Death of Baha Mousa
Baha Mousa was an Iraqi man who died while in British Army custody in Basra, Iraq in September 2003. The inquiry into his death found that Mousa's death was caused by "factors including lack of food and water, heat, exhaustion, fear, previous injuries and the hooding and stress positions used by British troops - and a final struggle with his guards". The inquiry heard that Mousa was hooded for almost 24 hours during his 36 hours of custody by the 1st Battalion of the Queen's Lancashire Regiment and that he suffered at least 93 injuries prior to his death. The report later details that Mousa was subject to several practices banned under both domestic law and the Geneva Conventions. Seven British soldiers were charged in connection with the case. Six were found not guilty. Corporal Donald Payne pleaded guilty to inhumane treatment of a prisoner and was jailed for a year and dismissed from the Army.
A final 1,400-page report said a "large number" of soldiers assaulted Mousa and that many others, including officers, must have known about the abuse. The report called his death an "appalling episode of serious gratuitous violence". The inquiry condemned the Ministry of Defence for "corporate failure" and the regiment for a "lack of moral courage to report abuse".
On 14 September 2003, Mousa, a 26-year-old hotel receptionist, was arrested along with six other men and taken to a British base. While in detention, Mousa and the other captives were hooded, severely beaten and assaulted by a number of British troops.
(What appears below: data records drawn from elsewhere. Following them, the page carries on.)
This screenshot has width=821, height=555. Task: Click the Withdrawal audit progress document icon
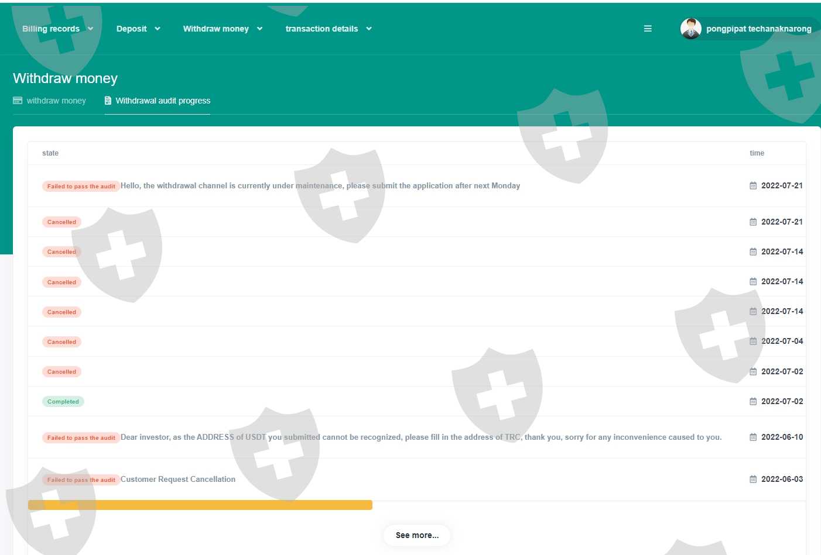tap(108, 101)
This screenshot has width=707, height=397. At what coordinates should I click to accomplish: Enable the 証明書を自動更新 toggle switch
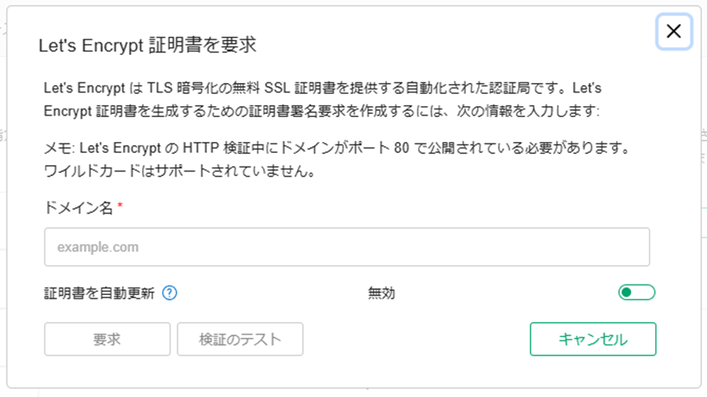coord(637,293)
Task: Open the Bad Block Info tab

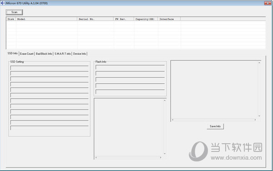Action: point(44,54)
Two days later, Mousa was found dead. A post-mortem examination found that Mousa suffered at least 93 injuries, including fractured ribs and a broken nose, which were in part the cause of his death.
Seven members of the Queen's Lancashire Regiment were tried on charges relating to the ill treatment of detainees, including those of war crimes under the International Criminal Court Act 2001. On 19 September 2006, Corporal Donald Payne pleaded guilty to a charge of inhumane treatment to persons, making him the first member of the British armed forces to plead guilty to a war crime. He was subsequently jailed for one year and expelled from the army. The BBC reported that the six other soldiers were cleared of any wrongdoing, and the Independent reported that the charges had been dropped, and that the presiding judge, Mr Justice Stuart McKinnon, stated that "none of those soldiers has been charged with any offence, simply because there is no evidence against them as a result of a more or less obvious closing of ranks."
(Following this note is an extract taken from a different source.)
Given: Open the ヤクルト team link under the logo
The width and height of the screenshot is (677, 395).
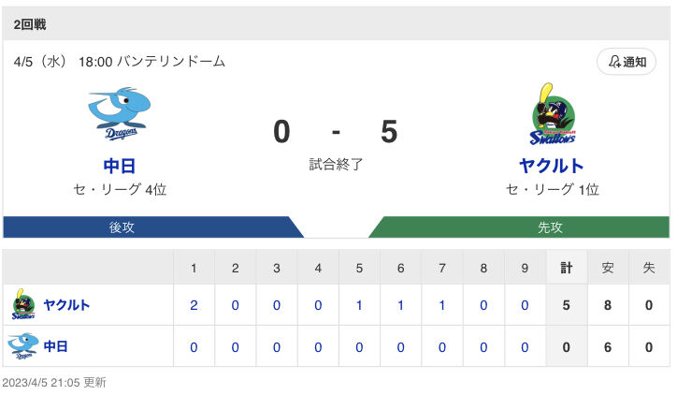Looking at the screenshot, I should pos(552,166).
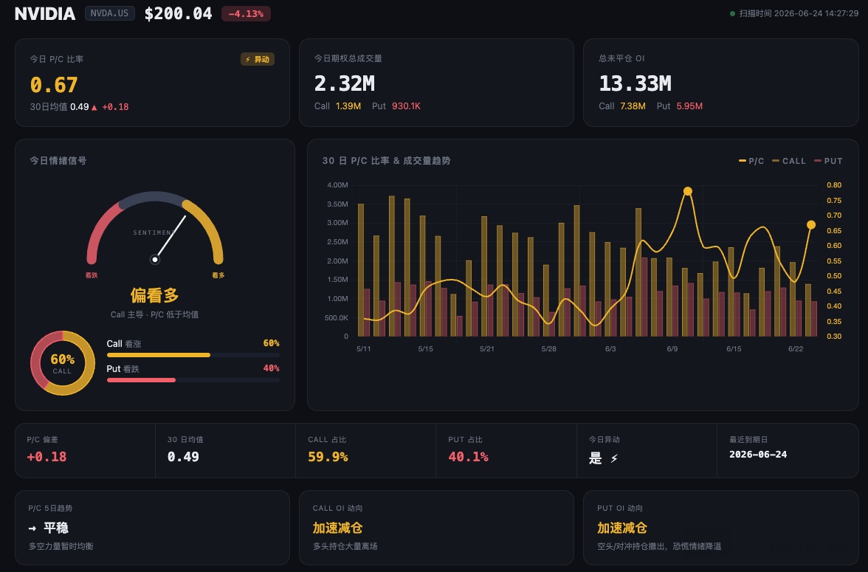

- Colonel Jorge Mendonca – cleared of negligently performing a duty
- Sergeant Kelvin Stacey – cleared of common assault
- Lance Corporal Wayne Crowcroft – cleared of inhumane treatment
- Private Darren Fallon – cleared of inhumane treatment
- Corporal Donald Payne – admitted inhumane treatment, cleared of manslaughter and perverting the course of justice
- Warrant Officer Mark Davies – cleared of negligently performing a duty 
- Major Michael Peebles – cleared of negligently performing a duty 
Breach of human rights
On 27 March 2008, British Defence Secretary Des Browne admitted to "substantial breaches" of the European Convention of Human Rights over the death of Baha Mousa. In July 2008 the Ministry of Defence agreed to pay £2.83 million in compensation to the family of Baha Mousa and nine other men, following an admission of "substantive breaches" of articles 2 and 3 (right to life and prohibition of torture) of the European Convention on Human Rights by the British Army.
A public inquiry, chaired by the retired Lord Justice of Appeal Sir William Gage, reported on 8 September 2011 after three years of investigation. The report concluded British soldiers had subjected detainees to "serious, gratuitous violence". Army training manuals failed to explain that the five interrogation techniques used had been banned by the British since 1972, and were also illegal under the Geneva Convention.
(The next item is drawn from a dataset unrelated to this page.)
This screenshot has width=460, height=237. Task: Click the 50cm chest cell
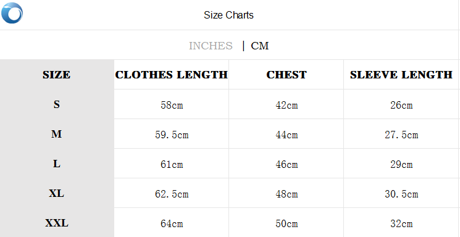(286, 224)
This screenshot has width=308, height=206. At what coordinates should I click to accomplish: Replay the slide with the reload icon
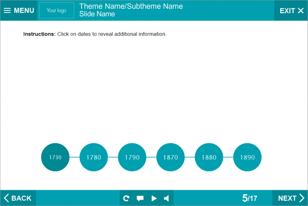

The inquiry again cleared Mendonca of knowledge of the attacks, but found that as commanding officer he should have known of them. Although the Queen's Lancashire Regiment were cleared of an "entrenched culture of violence", the inquiry found the violence used in the Baha Mousa case was not a lone example, and identified 19 soldiers directly involved in the abuses, including those already unsuccessfully tried at previous Courts Martial. Lawyers for families of the victims suggested there was sufficient evidence for fresh prosecutions in the civilian courts.
Derek Keilloh had treated Baha Mousa when he was a Medical Officer with the Queen's Lancashire Regiment. In December 2012 Keilloh was struck off the Medical Register, after the Medical Practitioners Tribunal Service found him guilty of dishonest conduct in subsequent enquiries into Baha Mousa's death.
In October 2012 Andrew T. Williams, professor of law at Warwick University and an adviser to the families' lawyers, published A Very British Killing: The Death of Baha Mousa, an account of the events and the subsequent inquiry. A Very British Killing won the 2013 Orwell Prize for political writing.